Non è l’ambiente ideale per far prendere quota all’incremento del PIL italiano. Tanto più che il credit crunch è stato sì un po’ allentato, ma rimane zavorrata l’erogazione di prestiti alle imprese a causa della grande mole di sofferenze, la stretta regolamentare sui requisiti di capitale delle banche e l’entrata in vigore del bail-in (che è più penalizzante per l’Italia): un ostacolo serio per la risalita dell’attività economica.
L’ulteriore forte caduta del prezzo del petrolio aggiunge spinta al reddito disponibile nei paesi consumatori (per il Belpaese vale uno 0,2% di PIL in più quest’anno), però nell’immediato è insieme specchio e fonte di instabilità internazionale. Tutte queste fibrillazioni segnalano che lo scenario è diventato più sfidante, con maggiori rischi al ribasso.

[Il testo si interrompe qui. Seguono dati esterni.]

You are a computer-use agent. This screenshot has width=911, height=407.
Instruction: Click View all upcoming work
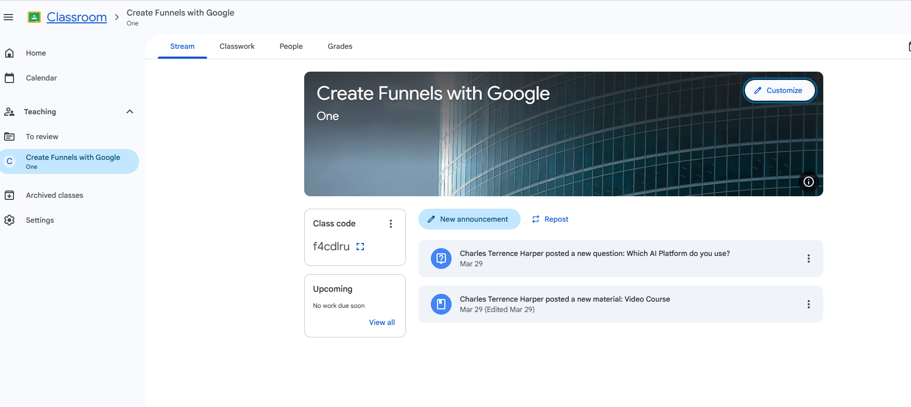point(382,322)
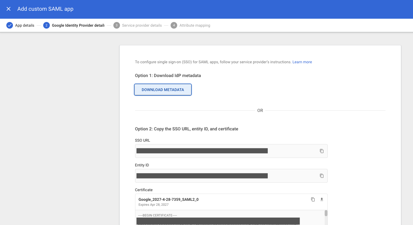
Task: Click inside the Entity ID field
Action: (x=202, y=176)
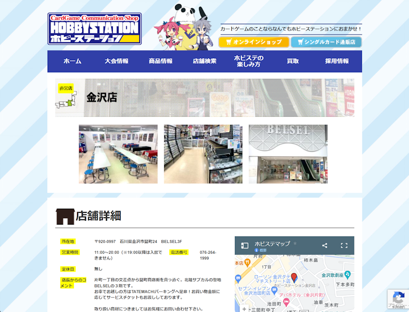
Task: Click the map share icon
Action: (x=325, y=245)
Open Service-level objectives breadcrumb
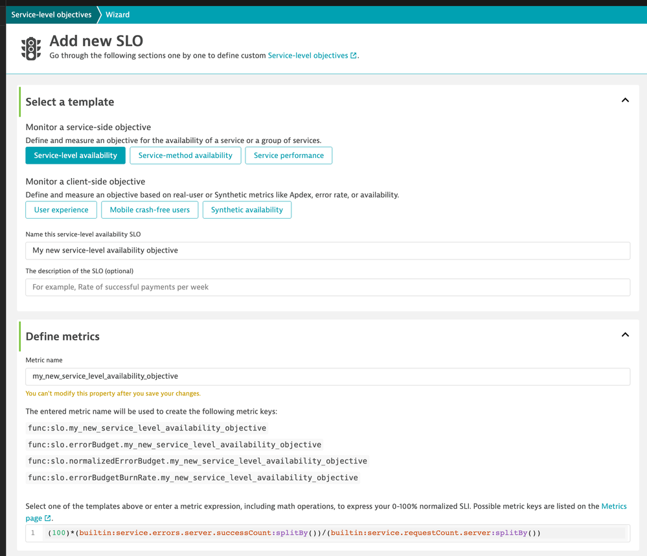The image size is (647, 556). coord(51,14)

Tuttavia, il quadro resta favorevole. Gli USA vivono una ripresa robusta, come dimostrano l’andamento dell’occupazione e i segnali di ritorno degli ordini esteri, anche se il primo trimestre soffrirà del solito maltempo e degli ulteriori colpi inferti all’industria petrolifera. L’Eurozona continua ad avanzare a passo moderato.

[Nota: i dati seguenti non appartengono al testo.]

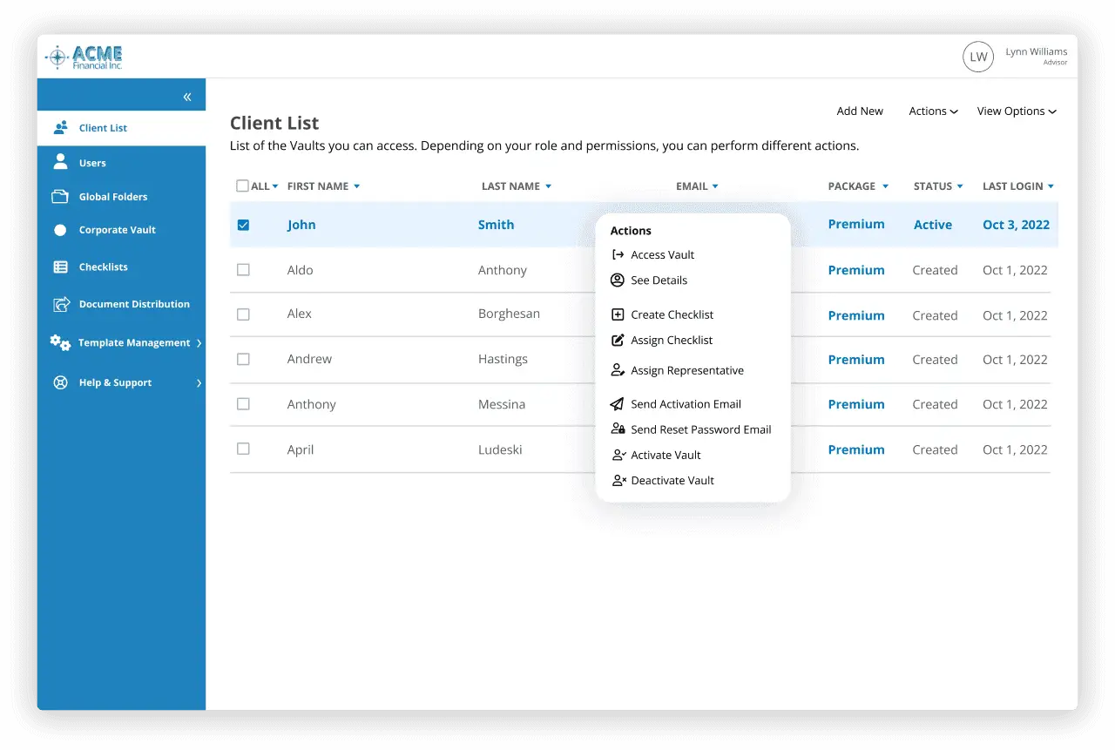Open the View Options dropdown

pos(1017,111)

La Cina rallenta secondo le attese e la buona notizia è che la ricomposizione dalla manifattura al terziario si sta realizzando, sebbene con inevitabili scossoni. A peggiorare, piuttosto, sono Brasile e Russia; l’India registra qualche debolezza. In tale contesto, il ritmo di recupero italiano è rimasto fiacco, ma c’è stato un buon rilancio dell’export, che sarà sostenuto dai mercati dell’Eurozona. La domanda interna sale tirata soprattutto dai consumi; gli ordini domestici registrano forti incrementi.